La politica deve avere il coraggio di fare un passo indietro per consentire alla competenza di fare un passo avanti. Delegare a professionisti di alto profilo, selezionati e valutati sui risultati, non è una rinuncia al ruolo politico, ma il suo esercizio più maturo.
E dove i risultati non arrivano, è giusto assumersi la responsabilità delle scelte. È un principio semplice, ma imprescindibile. Vale per chi guida una DMO come per chi amministra un territorio: se altri sistemi crescono e funzionano, un motivo c’è.
In questa prospettiva, il percorso della DMO deve restare aperto e inclusivo.
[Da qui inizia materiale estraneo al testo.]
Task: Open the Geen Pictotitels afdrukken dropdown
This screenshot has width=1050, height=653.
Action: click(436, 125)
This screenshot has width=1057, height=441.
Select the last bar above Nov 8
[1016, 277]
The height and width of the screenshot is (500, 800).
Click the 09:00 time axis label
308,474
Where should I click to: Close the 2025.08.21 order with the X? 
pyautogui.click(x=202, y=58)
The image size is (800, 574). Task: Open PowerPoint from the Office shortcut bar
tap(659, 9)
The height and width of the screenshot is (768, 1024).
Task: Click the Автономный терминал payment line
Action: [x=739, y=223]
È auspicabile che entrino a farne parte anche Comiso, Pozzallo e i comuni montani della provincia – Giarratana, Chiaramonte Gulfi, Monterosso Almo – perché la vera sfida, nell’era della frammentazione, è presentarsi uniti sul piano della destinazione.
Un territorio dai mille colori e dalle tante peculiarità, capace di tenere insieme costa e entroterra, città barocche e paesaggi rurali, mare e montagna. Un mosaico riconoscibile da un’identità forte e condivisa: il Barocco.
Da qui il nome della destinazione: Enjoy Barocco.
Non uno slogan, ma una visione. Un invito a vivere il territorio come un’esperienza integrata, autentica e contemporanea. Perché solo unendo visione, competenza e responsabilità si può trasformare un potenziale straordinario in un progetto di sviluppo duraturo.